Итак, исследуя «Жизнь Арсеньева» в выбранном нами аспекте, мы попытались не только проанализировать принципы формирования «пространственного словаря» и развертывания пространственной формы в книге, но и понять, какое пространство обретает герой в процессе своего «жизнеустроения» и как это обретенное, освоенное и обжитое им пространство связано и соотносится с сущностью и законами самой человеческой жизни. Обращаясь к напряженной экзистенциальной проблематике, художник в своих попытках ее разрешения следует глубинной архетипической интуиции «устроения» жизни и опирается на такую его модель, при которой преодолевается центральное положение субъекта и ничто уже не может постигаться в качестве ему противостоящего.

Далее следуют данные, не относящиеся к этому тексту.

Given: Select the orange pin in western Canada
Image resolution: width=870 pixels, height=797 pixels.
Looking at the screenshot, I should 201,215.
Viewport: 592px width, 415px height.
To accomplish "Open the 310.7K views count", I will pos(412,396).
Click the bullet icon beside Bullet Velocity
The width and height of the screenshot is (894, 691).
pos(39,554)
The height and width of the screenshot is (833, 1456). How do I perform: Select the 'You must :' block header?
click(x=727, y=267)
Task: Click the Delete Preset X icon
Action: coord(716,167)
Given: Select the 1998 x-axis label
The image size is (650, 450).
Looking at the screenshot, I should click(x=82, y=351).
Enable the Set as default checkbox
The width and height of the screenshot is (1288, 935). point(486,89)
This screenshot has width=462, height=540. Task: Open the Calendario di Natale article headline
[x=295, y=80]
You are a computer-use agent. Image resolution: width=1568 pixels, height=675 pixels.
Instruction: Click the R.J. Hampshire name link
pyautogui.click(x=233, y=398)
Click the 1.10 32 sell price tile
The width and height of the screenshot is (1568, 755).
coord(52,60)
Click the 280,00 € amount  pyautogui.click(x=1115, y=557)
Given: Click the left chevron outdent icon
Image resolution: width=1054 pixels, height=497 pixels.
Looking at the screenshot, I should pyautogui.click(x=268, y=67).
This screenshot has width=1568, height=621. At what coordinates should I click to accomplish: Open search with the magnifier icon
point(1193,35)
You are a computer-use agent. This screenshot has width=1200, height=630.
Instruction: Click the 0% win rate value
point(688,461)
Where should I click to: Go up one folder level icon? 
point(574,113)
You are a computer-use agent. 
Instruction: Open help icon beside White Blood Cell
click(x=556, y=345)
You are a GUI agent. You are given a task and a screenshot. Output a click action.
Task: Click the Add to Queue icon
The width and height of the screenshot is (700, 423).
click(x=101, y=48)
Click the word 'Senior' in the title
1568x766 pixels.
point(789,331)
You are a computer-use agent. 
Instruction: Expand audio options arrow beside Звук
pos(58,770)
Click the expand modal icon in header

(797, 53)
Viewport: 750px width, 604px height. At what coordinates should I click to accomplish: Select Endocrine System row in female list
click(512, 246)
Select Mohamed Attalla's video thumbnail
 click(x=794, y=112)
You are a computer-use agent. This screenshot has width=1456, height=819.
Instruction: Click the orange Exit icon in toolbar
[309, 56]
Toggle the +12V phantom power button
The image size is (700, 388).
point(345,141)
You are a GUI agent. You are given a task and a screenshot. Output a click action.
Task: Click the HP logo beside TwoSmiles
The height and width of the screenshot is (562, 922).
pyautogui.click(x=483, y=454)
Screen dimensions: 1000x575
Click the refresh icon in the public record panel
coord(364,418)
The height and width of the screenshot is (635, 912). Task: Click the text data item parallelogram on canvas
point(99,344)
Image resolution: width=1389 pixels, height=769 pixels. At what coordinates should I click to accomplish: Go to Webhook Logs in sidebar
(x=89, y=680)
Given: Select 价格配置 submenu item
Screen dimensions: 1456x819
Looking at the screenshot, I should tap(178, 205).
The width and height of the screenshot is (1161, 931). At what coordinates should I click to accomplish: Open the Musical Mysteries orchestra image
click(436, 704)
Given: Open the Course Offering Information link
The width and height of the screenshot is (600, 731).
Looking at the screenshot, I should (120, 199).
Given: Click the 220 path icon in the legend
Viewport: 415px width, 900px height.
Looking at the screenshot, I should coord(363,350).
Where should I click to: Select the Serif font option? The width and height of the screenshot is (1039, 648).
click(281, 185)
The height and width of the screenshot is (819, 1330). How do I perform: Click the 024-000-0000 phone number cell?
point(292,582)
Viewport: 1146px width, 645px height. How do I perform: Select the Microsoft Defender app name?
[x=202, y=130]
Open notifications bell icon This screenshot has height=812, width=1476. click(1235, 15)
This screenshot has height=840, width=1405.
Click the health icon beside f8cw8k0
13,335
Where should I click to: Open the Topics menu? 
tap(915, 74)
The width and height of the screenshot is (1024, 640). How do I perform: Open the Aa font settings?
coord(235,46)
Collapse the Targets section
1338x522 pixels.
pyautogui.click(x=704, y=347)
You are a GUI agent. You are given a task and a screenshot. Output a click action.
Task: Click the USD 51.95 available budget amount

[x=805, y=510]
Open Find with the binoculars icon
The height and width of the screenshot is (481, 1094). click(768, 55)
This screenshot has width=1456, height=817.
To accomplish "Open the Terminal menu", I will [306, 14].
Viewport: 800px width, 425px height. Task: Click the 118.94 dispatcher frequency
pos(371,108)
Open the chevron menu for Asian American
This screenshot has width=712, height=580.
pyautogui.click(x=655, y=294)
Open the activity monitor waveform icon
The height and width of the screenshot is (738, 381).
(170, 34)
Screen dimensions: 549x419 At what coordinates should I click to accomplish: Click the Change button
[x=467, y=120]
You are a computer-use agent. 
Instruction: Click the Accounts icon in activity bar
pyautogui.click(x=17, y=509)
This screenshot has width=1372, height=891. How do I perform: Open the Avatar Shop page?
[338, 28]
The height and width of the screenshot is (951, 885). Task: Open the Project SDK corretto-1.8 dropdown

Выстраивается жизненный мир – пространство, где не существует границ между внутренним и внешним, где нет «разрывов», где все связано, все едино, все целостно. Опыт жизни Арсеньева как переживание им «единого» и «всюду присутствующего» пространства («Нет никакой отдельной от нас природы, <…> каждое движение воздуха есть движение нашей собственной жизни») можно сопоставить с поэтическим мироощущением Р.-М. Рильке, который оказался одним из самых «адекватных» эпохе выразителей ее экзистенциального состояния:
В основу онтологии и мифологии такого пространства кладется взаимоотношение четырех «составляющих», четырех модусов жизни – земного и небесного, смертного и Божественного. По типу это взаимоотношение «близости», которая сближает, но не смешивает «составляющие, направляет их в единство, но не отрицает автономии ни одной из сторон»[164]
. Ориентация Бунина на такую модель выдает в художнике тоску человека XX столетия, пережившего трагизм и катастрофизм «разрывов» разного рода, по утраченной целостности, а также включает его вполне определенно в контекст философских исканий эпохи, связанных с именами М. Хайдеггера, К. Юнга, Р. Отто и других, которые так или иначе прибегали в своих построениях к четверичной структуре «мирового»[165].В рамках выбранной автором модели художественно обоснованной и логичной представляется система тем, мотивов и образов-доминант, обеспечивающая развертывание такой модели в тексте.
Сквозной в этой системе и в определенном смысле формирующей ее становится тема пути, традиционнейшая для литературы, но решенная Буниным новаторски, оригинально.
С одной стороны, эта тема позволила, как мы показывали в первой части главы, организовать, мотивировать все многочисленные «внешние» перемещения Арсеньева, отвечающие его кочевой страсти, позволила апеллировать к широким и самым разнообразным пространствам, составившим общее «большое путешествие». С другой – художник, создавая книгу о жизни своего героя, органично вывел тему пути в область метафорических значений, связанных с толкованием жизни как путешествия, плавания, снабдив, правда, при этом традиционную метафорику собственной смысловой «подцветкой» (путешествия повышают «чувство жизни») и намеренно по причинам, вызванным оторванностью от родины, обострив национальный аспект темы.
Вспомните эпизод, когда Арсеньев видит в церкви странника, восстанавливает во всех ярких подробностях его образ и у него навертываются на глаза слезы – «от неудержимо поднимавшегося в груди сладкого и скорбного чувства родины, России» (6, 246). Между тем это только то традиционное, от чего отталкивается художник, давая возможность «узнавать», чтобы идти в своей концепции дальше.
Бунинский «путь» невозможно и не нужно представлять линейно и последовательно, как ряд сменяющих друг друга отрезков. Потребность восстановления целостности диктует этому пути свою траекторию и свои «параметры»: такое движение, как уже отмечалось, осуществляется всегда в неизменном «присутствии» и в пределах «четырех»: земного и небесного, смертного и Божественного – и одновременно всегда оставаясь «между» ними. Отсюда и ощущаемая героем потребность в «двух домах», и стремление выйти за пределы замкнутых пространств и ограничивающих человеческие «простирания» состояний, и способность ощутить «продолжения» собственной жизни за границами своей судьбы, и в то же время поразительное ощущение своего места в мире, отказ от претензий на антропоцентристскую роль. Результатом такого пути и станет «свое», уникальное пространство жизни, в котором каждый раз общепринятая топология трансформируется так, что самое далекое может быть самым близким и наоборот, как это случилось в книге с Арсеньевым.